Edo Tuinier was one of the founding members of the Kalamazoo Valley Plant Growers Cooperative (KVPG) in 1967 in coordination with Michigan State University Extension Service. Along with 17 other greenhouse owner-operators, they established a cooperative with more buying and selling power. KVPG concentrated on production of quality plant material, marketing, sales, transportation and accounting.
By 1977, Edo’s sons Robert, Roger and Ken went into partnership to continue the family business, changing the name back to Tuinier Brothers’ Greenhouse. Unfortunately, the tornadoes of 1977 and 1980 destroyed many of the greenhouses on the property.

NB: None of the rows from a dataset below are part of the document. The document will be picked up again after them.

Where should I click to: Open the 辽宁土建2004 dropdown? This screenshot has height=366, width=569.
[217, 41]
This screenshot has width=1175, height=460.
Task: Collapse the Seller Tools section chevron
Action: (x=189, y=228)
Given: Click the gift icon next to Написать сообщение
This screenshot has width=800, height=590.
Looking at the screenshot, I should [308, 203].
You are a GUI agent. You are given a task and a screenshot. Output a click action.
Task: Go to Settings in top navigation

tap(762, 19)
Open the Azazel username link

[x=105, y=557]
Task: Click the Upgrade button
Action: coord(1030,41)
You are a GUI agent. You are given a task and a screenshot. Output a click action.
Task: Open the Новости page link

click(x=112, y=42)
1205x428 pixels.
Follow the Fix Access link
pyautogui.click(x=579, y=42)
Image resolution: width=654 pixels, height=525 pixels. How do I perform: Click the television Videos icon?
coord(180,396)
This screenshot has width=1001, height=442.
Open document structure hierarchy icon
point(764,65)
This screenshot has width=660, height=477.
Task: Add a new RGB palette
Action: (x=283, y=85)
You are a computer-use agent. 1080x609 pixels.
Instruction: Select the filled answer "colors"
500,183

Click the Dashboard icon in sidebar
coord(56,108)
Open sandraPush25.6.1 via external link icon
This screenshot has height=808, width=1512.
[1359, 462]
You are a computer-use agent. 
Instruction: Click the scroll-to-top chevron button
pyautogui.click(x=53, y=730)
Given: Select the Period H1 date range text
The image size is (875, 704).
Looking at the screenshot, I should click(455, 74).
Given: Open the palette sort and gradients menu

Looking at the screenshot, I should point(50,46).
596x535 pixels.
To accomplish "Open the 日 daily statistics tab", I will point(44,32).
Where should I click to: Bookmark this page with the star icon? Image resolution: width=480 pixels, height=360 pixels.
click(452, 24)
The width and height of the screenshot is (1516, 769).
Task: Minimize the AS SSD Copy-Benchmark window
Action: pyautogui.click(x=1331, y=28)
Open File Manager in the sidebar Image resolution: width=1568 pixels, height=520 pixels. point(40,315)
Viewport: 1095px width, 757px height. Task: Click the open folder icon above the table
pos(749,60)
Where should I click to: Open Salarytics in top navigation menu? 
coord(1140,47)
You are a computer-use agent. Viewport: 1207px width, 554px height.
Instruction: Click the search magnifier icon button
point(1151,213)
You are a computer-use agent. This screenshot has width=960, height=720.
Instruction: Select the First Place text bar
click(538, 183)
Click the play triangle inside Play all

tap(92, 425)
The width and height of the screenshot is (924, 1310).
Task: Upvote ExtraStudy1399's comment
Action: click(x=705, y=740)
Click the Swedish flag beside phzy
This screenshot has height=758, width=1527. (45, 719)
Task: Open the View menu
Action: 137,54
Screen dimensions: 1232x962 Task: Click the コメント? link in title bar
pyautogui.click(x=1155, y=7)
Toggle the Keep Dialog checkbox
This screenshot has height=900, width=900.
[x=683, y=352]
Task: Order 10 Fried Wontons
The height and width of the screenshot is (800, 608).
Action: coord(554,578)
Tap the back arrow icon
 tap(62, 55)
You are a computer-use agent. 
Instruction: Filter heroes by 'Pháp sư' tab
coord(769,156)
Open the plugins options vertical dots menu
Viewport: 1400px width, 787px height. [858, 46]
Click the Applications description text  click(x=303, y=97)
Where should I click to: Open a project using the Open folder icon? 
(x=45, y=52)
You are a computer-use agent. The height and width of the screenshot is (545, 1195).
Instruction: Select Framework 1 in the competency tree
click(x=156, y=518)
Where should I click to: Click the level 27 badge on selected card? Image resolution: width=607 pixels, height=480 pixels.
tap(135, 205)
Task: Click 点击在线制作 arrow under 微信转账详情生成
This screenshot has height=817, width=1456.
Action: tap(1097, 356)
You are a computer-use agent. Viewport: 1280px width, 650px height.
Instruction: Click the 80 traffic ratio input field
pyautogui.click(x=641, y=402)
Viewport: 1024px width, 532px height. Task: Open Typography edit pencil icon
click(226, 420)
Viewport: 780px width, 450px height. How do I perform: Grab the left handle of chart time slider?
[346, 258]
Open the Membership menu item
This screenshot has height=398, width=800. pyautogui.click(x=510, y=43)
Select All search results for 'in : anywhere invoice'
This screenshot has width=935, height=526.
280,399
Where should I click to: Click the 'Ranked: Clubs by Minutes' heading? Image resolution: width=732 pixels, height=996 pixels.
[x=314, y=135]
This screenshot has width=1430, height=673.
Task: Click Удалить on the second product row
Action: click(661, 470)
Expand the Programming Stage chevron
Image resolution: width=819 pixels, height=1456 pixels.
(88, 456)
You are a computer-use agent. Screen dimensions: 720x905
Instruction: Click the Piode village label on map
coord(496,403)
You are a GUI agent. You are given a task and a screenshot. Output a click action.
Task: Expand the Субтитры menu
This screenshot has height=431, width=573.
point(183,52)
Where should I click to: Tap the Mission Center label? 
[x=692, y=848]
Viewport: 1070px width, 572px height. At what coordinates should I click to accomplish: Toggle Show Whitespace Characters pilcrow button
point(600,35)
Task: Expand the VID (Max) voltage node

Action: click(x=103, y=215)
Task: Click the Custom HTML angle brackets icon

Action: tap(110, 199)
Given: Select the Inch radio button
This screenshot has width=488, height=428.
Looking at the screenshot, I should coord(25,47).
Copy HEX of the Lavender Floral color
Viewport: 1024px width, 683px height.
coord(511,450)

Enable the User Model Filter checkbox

As it turned out to be a blessing in disguise, the brothers were able to rebuild using updated building materials.
Inspired by technology, by 1982, Tuinier Brother’s Greenhouse were some the first growers in Kalamazoo county to purchase machines to sow seeds individually rather than by broadcasting, and transplanting the seedlings from single cells to the finish flat, rather than hand transplanting. This improvement saved money over time, improved crop times, and production turnover.
In 1995, Tuinier Brothers’ Greenhouse stated a growing method known as cutting production. Cuttings, from stock geranium plants grown in Costa Rica, were rooted through moisture, light and heat. Other greenhouses were then able to purchase large quantities of cultured geraniums at a lower cost.
The Ball Seed Company, Chicago, IL, enlisted Tuinier Brothers’ Greenhouse in 1999 to root New Guinea Impatiens and Double Impatiens. Currently, more than 100 varieties are rooted under close supervision and care at Tuinier Brothers’ Greenhouse, then shipped to finish at other greenhouses all over the nation. A fall crop of chrysanthemums was initiated in 2000 and continues today.